On October 18, 2000, Cecil Reiners struck Jose Padilla on the head, causing Padilla serious injury. Padilla sued Rein-ers for assault and battery and sued Bloomington Steel and Supply Company (Bloomington Steel), a corporation of which Reiners was the sole shareholder, officer, and director, for respondeat superior, negligent hiring, 1 negligent retention, and negligent supervision. Bloomington Steel’s insurers, the Travelers Indemnity Company and the Charter Oak Fire Insurance Company (collectively, Travelers), denied any obligation to defend or indemnify Reiners in the underlying action. Travelers did defend Bloomington Steel in the underlying action, but reserved the “right to withdraw from the defense if there is a determination that there is no coverage for any claims under the policy.”

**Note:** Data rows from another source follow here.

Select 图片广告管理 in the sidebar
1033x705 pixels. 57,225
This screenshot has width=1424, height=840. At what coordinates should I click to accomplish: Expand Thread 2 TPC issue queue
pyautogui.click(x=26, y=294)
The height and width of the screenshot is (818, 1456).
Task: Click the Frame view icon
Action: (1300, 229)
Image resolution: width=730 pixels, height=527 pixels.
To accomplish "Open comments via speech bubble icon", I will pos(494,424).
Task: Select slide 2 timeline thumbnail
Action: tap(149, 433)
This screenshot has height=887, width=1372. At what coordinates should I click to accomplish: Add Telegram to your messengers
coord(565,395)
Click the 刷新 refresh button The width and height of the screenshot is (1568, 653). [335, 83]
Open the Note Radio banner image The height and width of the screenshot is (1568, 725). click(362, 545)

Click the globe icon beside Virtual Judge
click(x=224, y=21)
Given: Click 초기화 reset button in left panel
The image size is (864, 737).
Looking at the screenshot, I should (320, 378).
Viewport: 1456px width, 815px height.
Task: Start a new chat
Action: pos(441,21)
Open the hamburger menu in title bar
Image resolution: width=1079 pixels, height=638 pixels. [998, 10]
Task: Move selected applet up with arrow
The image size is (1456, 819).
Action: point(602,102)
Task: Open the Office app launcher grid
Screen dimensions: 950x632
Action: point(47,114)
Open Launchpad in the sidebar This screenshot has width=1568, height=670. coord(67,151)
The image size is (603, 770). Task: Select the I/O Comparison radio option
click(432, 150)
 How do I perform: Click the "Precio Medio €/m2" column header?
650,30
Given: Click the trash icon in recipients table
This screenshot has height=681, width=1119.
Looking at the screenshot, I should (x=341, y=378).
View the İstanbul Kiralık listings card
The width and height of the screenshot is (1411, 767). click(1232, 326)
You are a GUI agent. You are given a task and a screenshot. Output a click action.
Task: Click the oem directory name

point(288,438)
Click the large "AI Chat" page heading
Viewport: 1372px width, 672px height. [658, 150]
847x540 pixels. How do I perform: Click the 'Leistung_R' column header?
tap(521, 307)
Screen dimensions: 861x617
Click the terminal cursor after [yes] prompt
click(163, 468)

After the district court denied Bloom-ington Steel’s motion for summary judgment in the underlying action, Travelers brought this action seeking a declaratory judgment that it had no duty under its policies with Bloomington Steel to indemnify Bloomington Steel in the underlying action. Travelers, Bloomington Steel, and Padilla then all brought motions for summary judgment in this coverage dispute. The district court denied Bloomington Steel’s and Padilla’s motions and granted Travelers’ motion for summary judgment. The district court found that coverage for Padilla’s injuries was barred by the expected or intended injury exclusion of the insurance policies. Padilla appealed, 2 and the court of appeals affirmed. Travelers Indem. Co. v. Bloomington Steel & Supply Co., 695 N.W.2d 408, 409, 411 (Minn.App.2005). The court of appeals held that, given Reiners’ history of violent behavior, Bloomington Steel must be held to have “expected” the damages resulting from the injury to Padilla. Id.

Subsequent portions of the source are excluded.